• _About this task_: Retype the data exactly, skipping any picture in it.

[Stored dataset items]
>>>>
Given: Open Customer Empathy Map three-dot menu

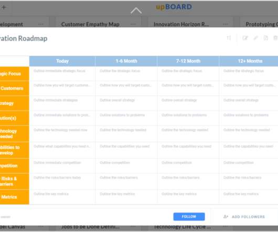Looking at the screenshot, I should (133, 24).
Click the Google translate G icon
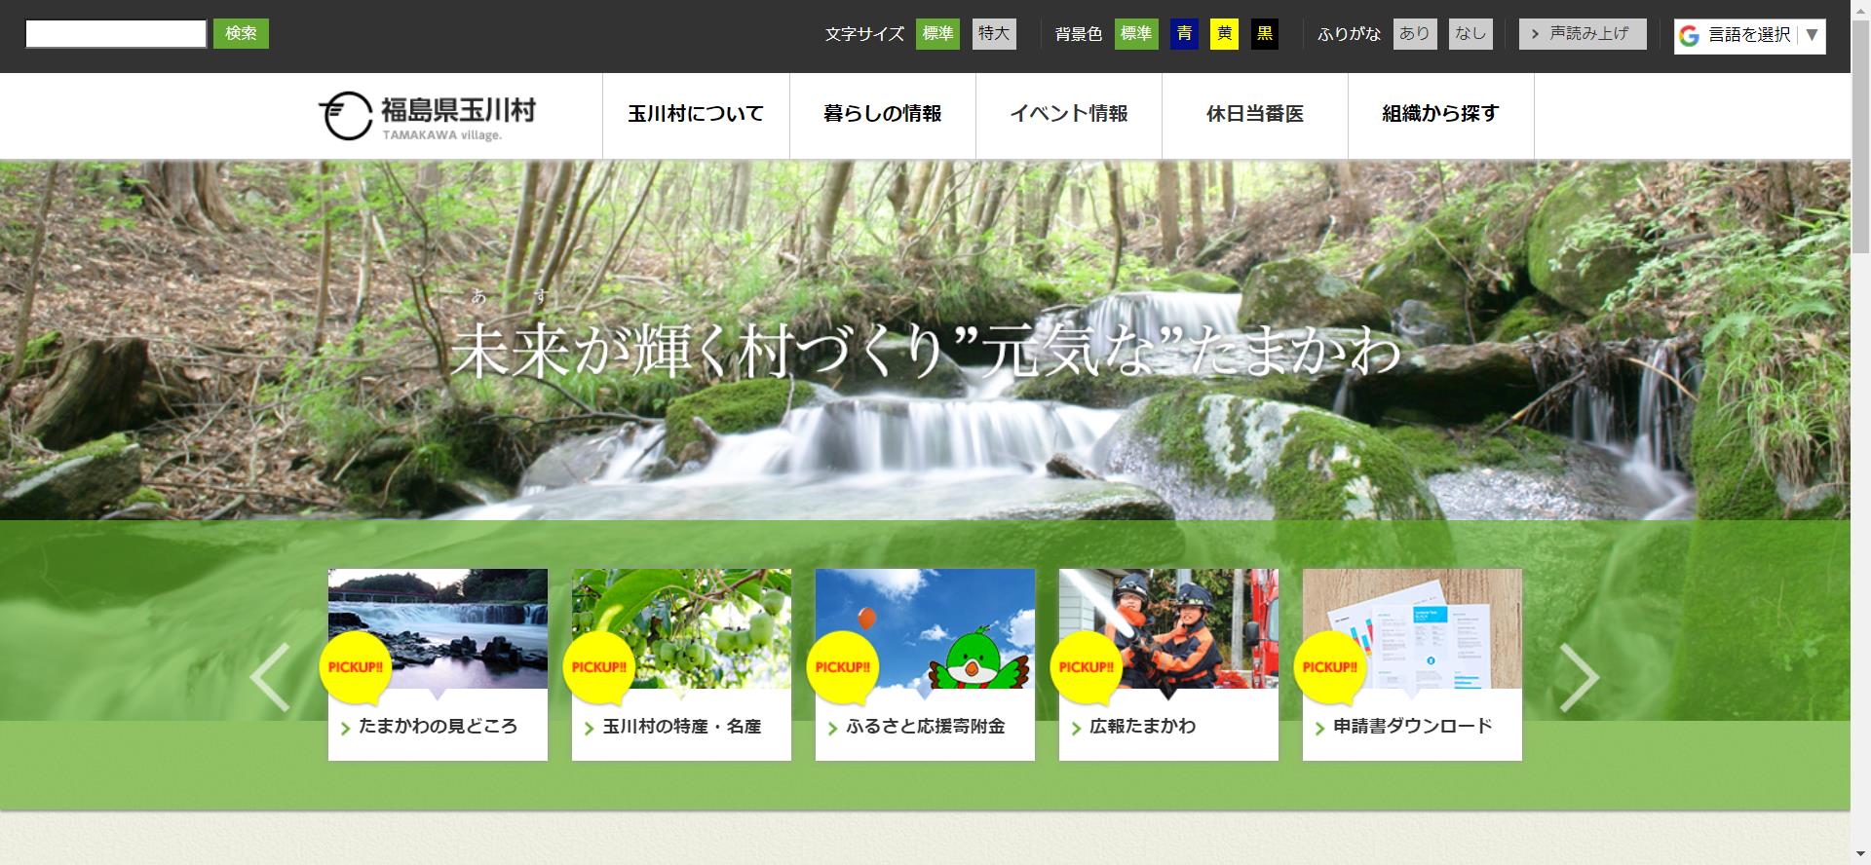Screen dimensions: 1871x865 coord(1689,36)
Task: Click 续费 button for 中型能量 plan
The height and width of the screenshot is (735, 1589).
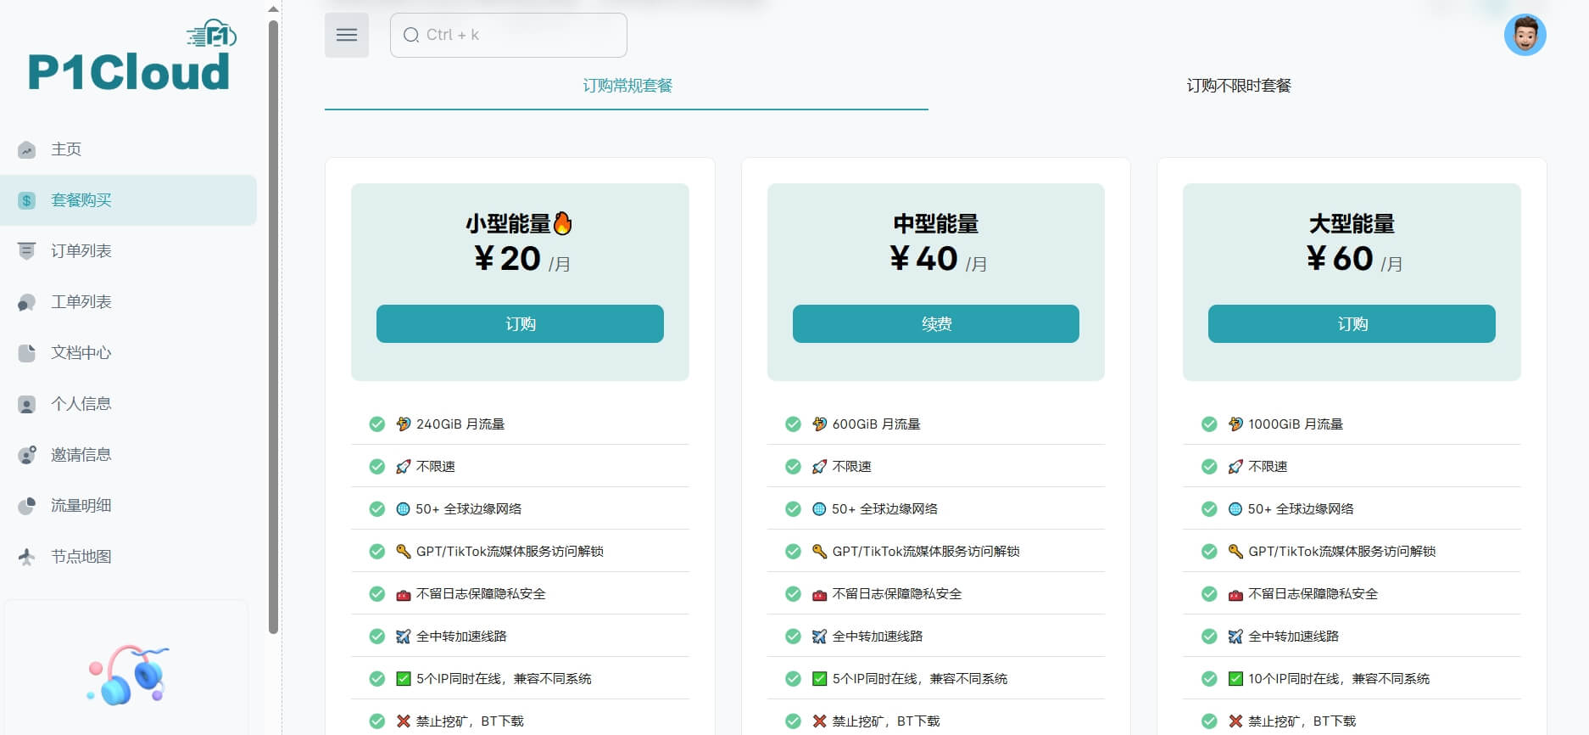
<<<<
• _Solution for this task_:
Given: Open Customer Empathy Map three-dot menu

Looking at the screenshot, I should (133, 24).
Click the Google translate G icon
Screen dimensions: 1871x865 coord(1689,36)
Task: Click 续费 button for 中型能量 plan
The height and width of the screenshot is (735, 1589).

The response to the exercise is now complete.